* READING PASSAGE
In this chapter, we will cover the numerous practical uses and applications of the diffusion equation, and break down how exactly to solve the equations, so that they are far more approachable. The concept of diffusion can also be used as a physical model to simulate more complicated process, such as erosion of a fault scarp. Understanding diffusion will give you greater insight into how geologic processes function, such as cooling of a magma dike, the cooling of the lithosphere, diffusion of atoms in/out of grains (e.g., the primary process of rock metamorphism) and erosion of fault scarps. The chapter will also cover Darcy's law, which is based on diffusion and is used to model how a fluid moves through a porous medium.

By the end of this chapter, you should be comfortable with heat flow in one dimension, the origin of the diffusion equation and Darcy's Law, and how to apply these concepts to other processes, such as chemical diffusion and erosion. Additionally, you will gains skills in considering the boundary conditions that are needed to solve the partial differential equation that describes diffusion, specifically for various geologic processes.

* WHAT YOU WILL DO
- A) From the introduction to the diffusion chapter, extract the stretch from "In this chapter, we" through "a porous medium.".
- B) According to the introduction to the diffusion chapter, what does Darcy's law model?

* DATASET ROWS
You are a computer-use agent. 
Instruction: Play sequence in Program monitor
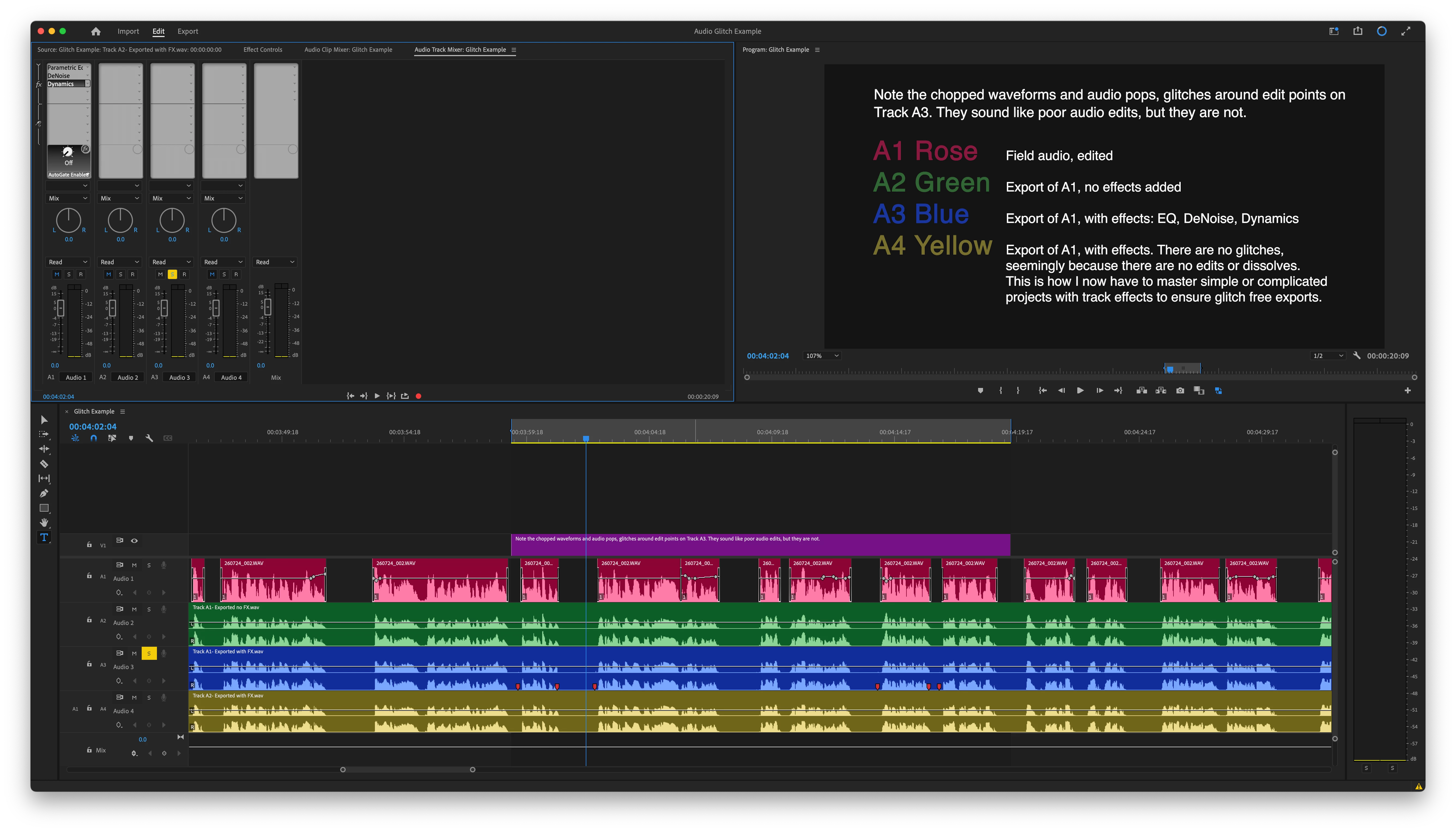pyautogui.click(x=1080, y=391)
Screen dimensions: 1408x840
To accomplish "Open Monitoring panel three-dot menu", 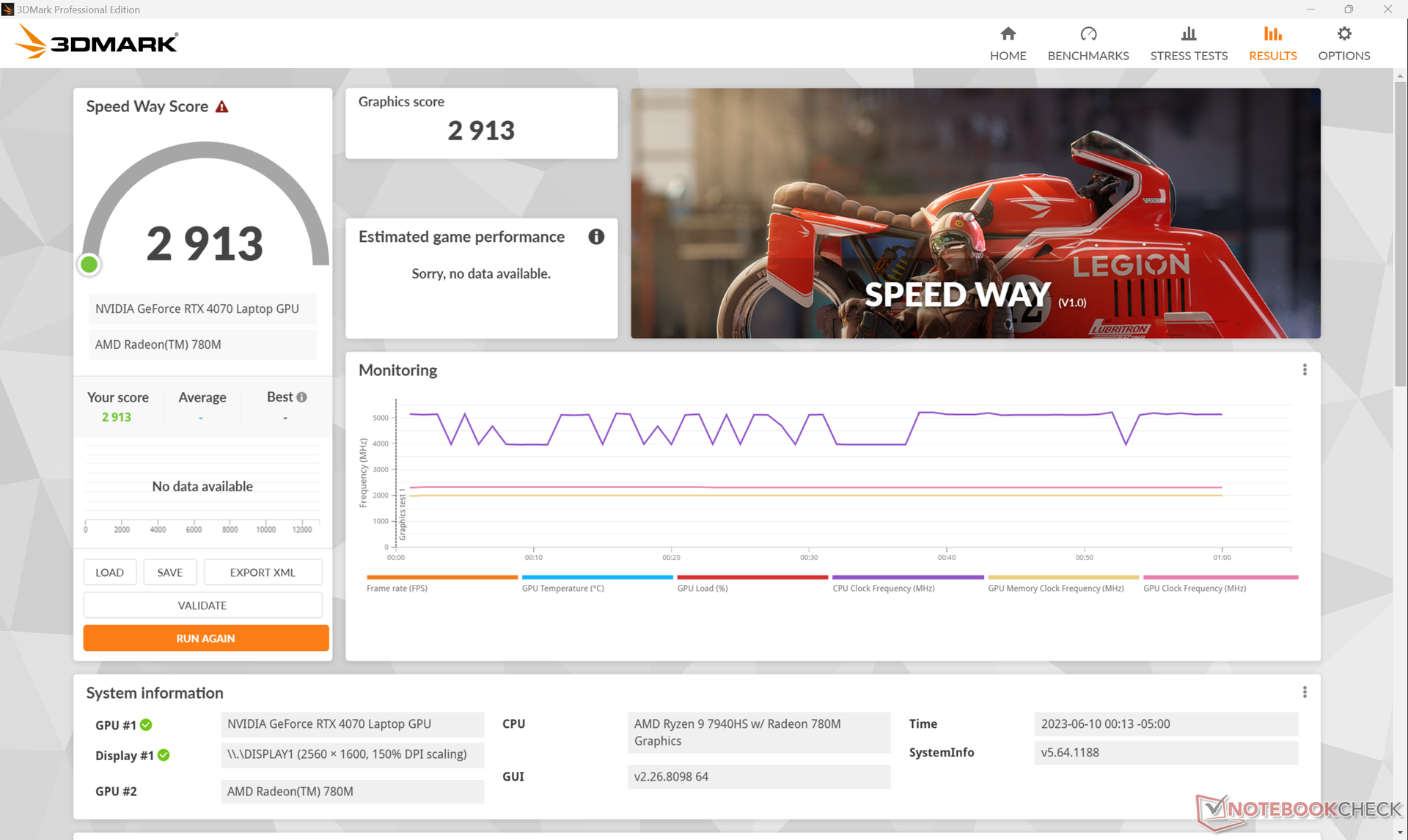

* ANSWERS FOR THIS EXERCISE
- A)
In this chapter, we will cover the numerous practical uses and applications of the diffusion equation, and break down how exactly to solve the equations, so that they are far more approachable. The concept of diffusion can also be used as a physical model to simulate more complicated process, such as erosion of a fault scarp. Understanding diffusion will give you greater insight into how geologic processes function, such as cooling of a magma dike, the cooling of the lithosphere, diffusion of atoms in/out of grains (e.g., the primary process of rock metamorphism) and erosion of fault scarps. The chapter will also cover Darcy's law, which is based on diffusion and is used to model how a fluid moves through a porous medium.

- B) How a fluid moves through a porous medium.